Text provided –
================================
A recent International Monetary Fund (IMF) staff mission to the Dominican Republic has concluded its preliminary assessment of the country's economic situation as part of the 2025 Article IV consultation. The findings highlight a strong economic rebound in 2024, with real GDP expanding by 5 percent, driven by robust exports and strong credit growth during the first half of the year.
The IMF staff noted that "the credibility of the inflation-targeting regime has helped maintain inflation within the BCRD’s target since late 2023—averaging 3.6 percent y/y in 2025—with inflation expectations well anchored." They also reported that the current account deficit narrowed to 3.3 percent of GDP in 2024, fully financed by foreign direct investment (FDI), and that "the external position remained broadly in line with fundamentals and desirable policies." The budgetary central government deficit for 2024 was reduced to 3.1 percent of GDP due to one-off revenues offsetting higher energy subsidies, while "the banking sector remains resilient, well-capitalized and highly profitable."
================================
Required work –
• 1. From the IMF text on the Dominican Republic, pull out word for word the passage that starts at "A recent International" and ends after "of the year.".
• 2. Carry on the IMF text about the Dominican Republic's economy, starting right after its last sentence.
The listing that comes next has nothing to do with the IMF text about the Dominican Republic.

Supplied data –
================================
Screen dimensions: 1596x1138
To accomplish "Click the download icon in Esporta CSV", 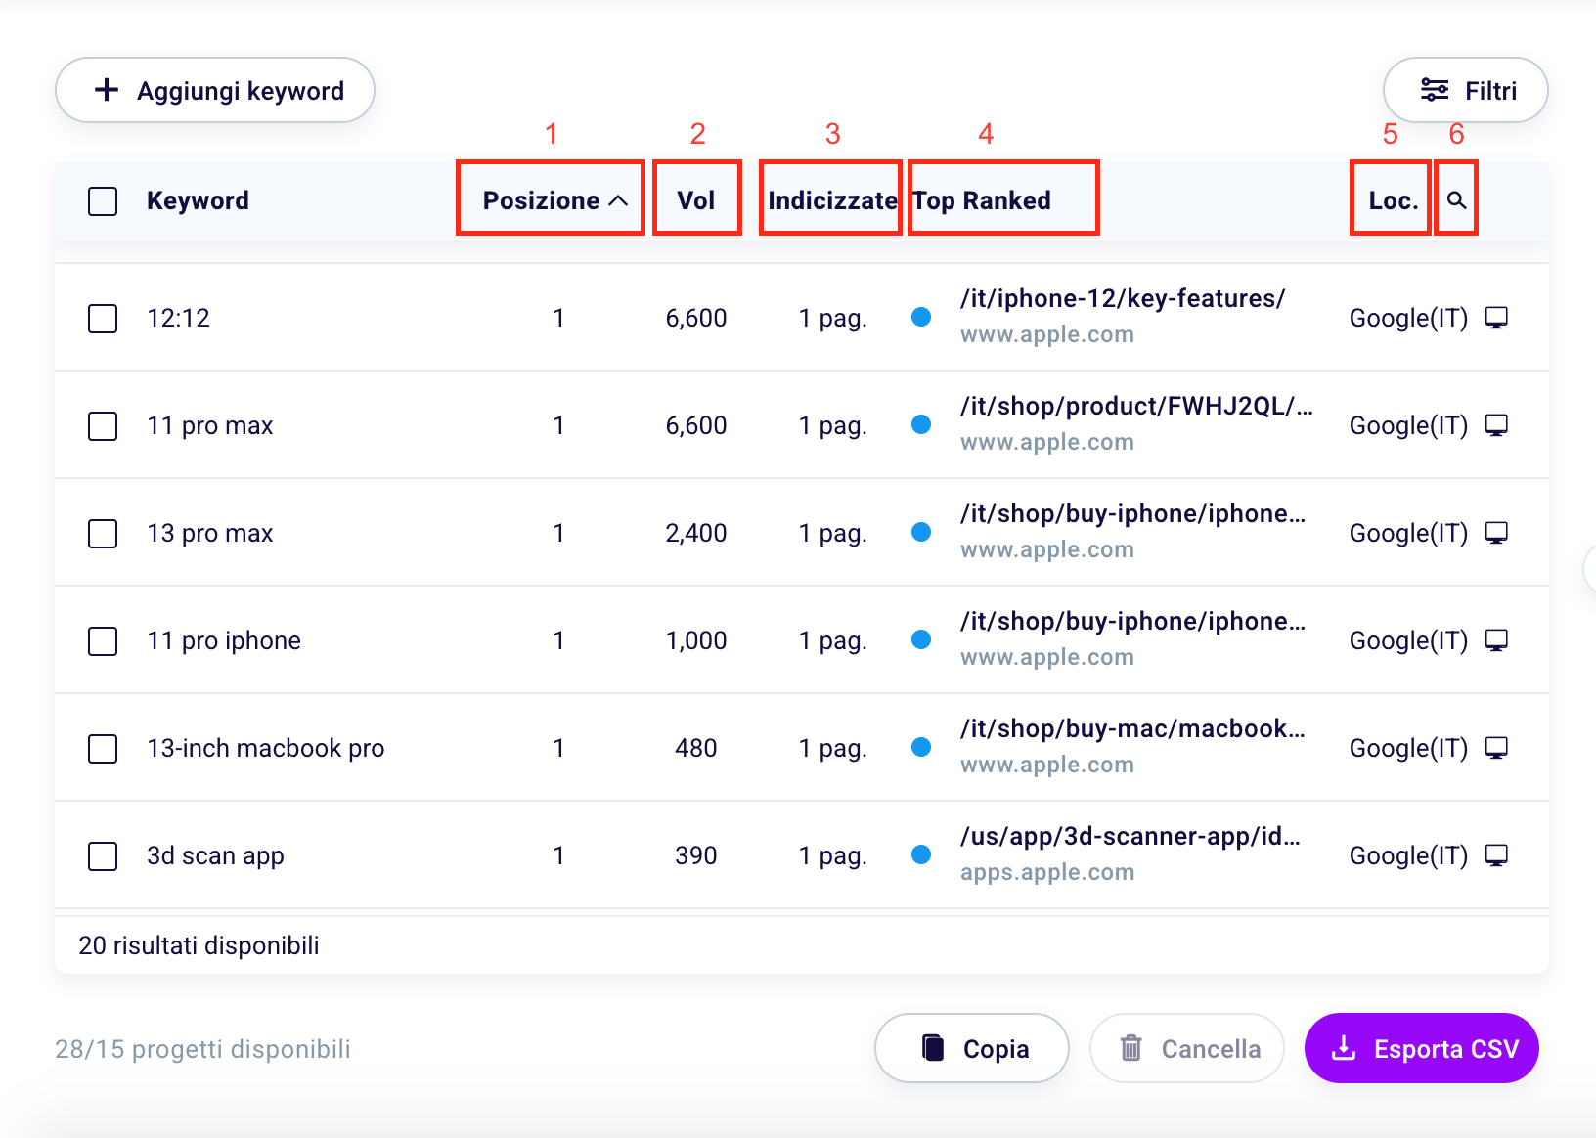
================================
Results for the exercise –
• 1.
A recent International Monetary Fund (IMF) staff mission to the Dominican Republic has concluded its preliminary assessment of the country's economic situation as part of the 2025 Article IV consultation. The findings highlight a strong economic rebound in 2024, with real GDP expanding by 5 percent, driven by robust exports and strong credit growth during the first half of the year.

• 2.
Despite high uncertainty and tighter financing conditions affecting the economy in early 2025, policy measures are expected to support continued growth. According to IMF staff projections, real GDP growth is anticipated at around 3 percent for this year. They stated that "the BCRD’s liquidity measures enacted in June and the reformulated budget’s fiscal stimulus should support a pick-up in activity in the second half of the year and help to close the output gap." Looking ahead, growth is expected to gradually return to potential levels supported by investment and productivity gains.
Inflation is forecasted to remain near the central bank's target at around four percent. The current account deficit is projected at approximately two-and-a-half percent of GDP, again financed by FDI. However, an increase in capital spending from a revised budget will likely raise the central government deficit to about 3.5 percent of GDP for 2025 before gradual fiscal consolidation resumes under existing fiscal rules.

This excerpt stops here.